**GOAL OF THE EXERCISE:** Your response should consist of the lines below, printed exactly.

Segment Start: DATA SHOWN

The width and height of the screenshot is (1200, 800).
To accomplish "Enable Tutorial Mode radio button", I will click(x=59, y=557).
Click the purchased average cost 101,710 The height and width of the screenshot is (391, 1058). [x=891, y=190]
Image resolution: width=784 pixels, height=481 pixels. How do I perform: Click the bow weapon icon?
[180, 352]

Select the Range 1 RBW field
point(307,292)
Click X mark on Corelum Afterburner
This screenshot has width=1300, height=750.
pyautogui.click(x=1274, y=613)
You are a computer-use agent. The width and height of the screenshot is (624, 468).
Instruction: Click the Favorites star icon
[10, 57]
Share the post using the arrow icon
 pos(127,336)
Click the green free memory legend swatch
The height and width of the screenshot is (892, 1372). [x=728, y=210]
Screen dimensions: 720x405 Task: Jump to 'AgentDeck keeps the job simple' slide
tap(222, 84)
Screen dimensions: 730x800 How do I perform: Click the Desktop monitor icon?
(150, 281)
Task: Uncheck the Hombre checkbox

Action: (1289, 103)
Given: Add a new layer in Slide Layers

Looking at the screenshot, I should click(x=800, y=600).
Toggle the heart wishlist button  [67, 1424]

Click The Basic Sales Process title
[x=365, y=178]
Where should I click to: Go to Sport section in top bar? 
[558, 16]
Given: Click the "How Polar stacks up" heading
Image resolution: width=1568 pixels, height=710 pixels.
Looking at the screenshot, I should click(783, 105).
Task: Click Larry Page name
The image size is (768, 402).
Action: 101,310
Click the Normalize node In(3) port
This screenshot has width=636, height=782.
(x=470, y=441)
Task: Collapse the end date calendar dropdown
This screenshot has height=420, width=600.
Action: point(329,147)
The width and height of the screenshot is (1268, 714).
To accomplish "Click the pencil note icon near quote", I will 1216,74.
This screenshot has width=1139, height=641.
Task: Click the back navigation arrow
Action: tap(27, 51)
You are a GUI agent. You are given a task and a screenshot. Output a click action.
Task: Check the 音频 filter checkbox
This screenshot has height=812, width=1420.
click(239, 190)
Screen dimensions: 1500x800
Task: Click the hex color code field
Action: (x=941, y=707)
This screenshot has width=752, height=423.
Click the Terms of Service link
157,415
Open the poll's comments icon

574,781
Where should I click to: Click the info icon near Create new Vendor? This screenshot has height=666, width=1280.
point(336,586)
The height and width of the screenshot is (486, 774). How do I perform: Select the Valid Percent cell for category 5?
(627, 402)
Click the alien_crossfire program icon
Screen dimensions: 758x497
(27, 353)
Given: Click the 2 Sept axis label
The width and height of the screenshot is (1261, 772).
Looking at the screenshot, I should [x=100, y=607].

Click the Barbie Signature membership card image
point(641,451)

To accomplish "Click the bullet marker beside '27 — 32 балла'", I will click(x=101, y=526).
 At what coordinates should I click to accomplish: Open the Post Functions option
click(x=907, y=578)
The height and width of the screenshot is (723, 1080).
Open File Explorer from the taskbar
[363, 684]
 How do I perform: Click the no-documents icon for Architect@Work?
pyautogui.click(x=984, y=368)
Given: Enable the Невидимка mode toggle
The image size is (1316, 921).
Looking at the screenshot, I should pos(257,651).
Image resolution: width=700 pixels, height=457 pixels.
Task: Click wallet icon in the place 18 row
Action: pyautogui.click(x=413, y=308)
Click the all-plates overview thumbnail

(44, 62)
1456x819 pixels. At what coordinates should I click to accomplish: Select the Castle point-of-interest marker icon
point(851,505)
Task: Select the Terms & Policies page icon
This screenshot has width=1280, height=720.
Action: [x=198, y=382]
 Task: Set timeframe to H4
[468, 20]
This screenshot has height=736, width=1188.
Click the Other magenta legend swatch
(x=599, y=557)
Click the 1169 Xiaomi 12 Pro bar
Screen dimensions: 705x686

Segment End: DATA SHOWN

**EXPECTED ANSWER:**
The width and height of the screenshot is (1200, 800).
To accomplish "Enable Tutorial Mode radio button", I will click(x=59, y=557).
Click the purchased average cost 101,710 The height and width of the screenshot is (391, 1058). [x=891, y=190]
Image resolution: width=784 pixels, height=481 pixels. How do I perform: Click the bow weapon icon?
[180, 352]

Select the Range 1 RBW field
point(307,292)
Click X mark on Corelum Afterburner
This screenshot has width=1300, height=750.
pyautogui.click(x=1274, y=613)
You are a computer-use agent. The width and height of the screenshot is (624, 468).
Instruction: Click the Favorites star icon
[10, 57]
Share the post using the arrow icon
 pos(127,336)
Click the green free memory legend swatch
The height and width of the screenshot is (892, 1372). [x=728, y=210]
Screen dimensions: 720x405 Task: Jump to 'AgentDeck keeps the job simple' slide
tap(222, 84)
Screen dimensions: 730x800 How do I perform: Click the Desktop monitor icon?
(150, 281)
Task: Uncheck the Hombre checkbox

Action: (1289, 103)
Given: Add a new layer in Slide Layers

Looking at the screenshot, I should click(x=800, y=600).
Toggle the heart wishlist button  [67, 1424]

Click The Basic Sales Process title
[x=365, y=178]
Where should I click to: Go to Sport section in top bar? 
[558, 16]
Given: Click the "How Polar stacks up" heading
Image resolution: width=1568 pixels, height=710 pixels.
Looking at the screenshot, I should click(783, 105).
Task: Click Larry Page name
The image size is (768, 402).
Action: 101,310
Click the Normalize node In(3) port
This screenshot has width=636, height=782.
(x=470, y=441)
Task: Collapse the end date calendar dropdown
This screenshot has height=420, width=600.
Action: point(329,147)
The width and height of the screenshot is (1268, 714).
To accomplish "Click the pencil note icon near quote", I will 1216,74.
This screenshot has width=1139, height=641.
Task: Click the back navigation arrow
Action: tap(27, 51)
You are a GUI agent. You are given a task and a screenshot. Output a click action.
Task: Check the 音频 filter checkbox
This screenshot has height=812, width=1420.
click(239, 190)
Screen dimensions: 1500x800
Task: Click the hex color code field
Action: (x=941, y=707)
This screenshot has width=752, height=423.
Click the Terms of Service link
157,415
Open the poll's comments icon

574,781
Where should I click to: Click the info icon near Create new Vendor? This screenshot has height=666, width=1280.
point(336,586)
The height and width of the screenshot is (486, 774). How do I perform: Select the Valid Percent cell for category 5?
(627, 402)
Click the alien_crossfire program icon
Screen dimensions: 758x497
(27, 353)
Given: Click the 2 Sept axis label
The width and height of the screenshot is (1261, 772).
Looking at the screenshot, I should [x=100, y=607].

Click the Barbie Signature membership card image
point(641,451)

To accomplish "Click the bullet marker beside '27 — 32 балла'", I will click(x=101, y=526).
 At what coordinates should I click to accomplish: Open the Post Functions option
click(x=907, y=578)
The height and width of the screenshot is (723, 1080).
Open File Explorer from the taskbar
[363, 684]
 How do I perform: Click the no-documents icon for Architect@Work?
pyautogui.click(x=984, y=368)
Given: Enable the Невидимка mode toggle
The image size is (1316, 921).
Looking at the screenshot, I should pos(257,651).
Image resolution: width=700 pixels, height=457 pixels.
Task: Click wallet icon in the place 18 row
Action: pyautogui.click(x=413, y=308)
Click the all-plates overview thumbnail

(44, 62)
1456x819 pixels. At what coordinates should I click to accomplish: Select the Castle point-of-interest marker icon
point(851,505)
Task: Select the Terms & Policies page icon
This screenshot has width=1280, height=720.
Action: [x=198, y=382]
 Task: Set timeframe to H4
[468, 20]
This screenshot has height=736, width=1188.
Click the Other magenta legend swatch
(x=599, y=557)
Click the 1169 Xiaomi 12 Pro bar
Screen dimensions: 705x686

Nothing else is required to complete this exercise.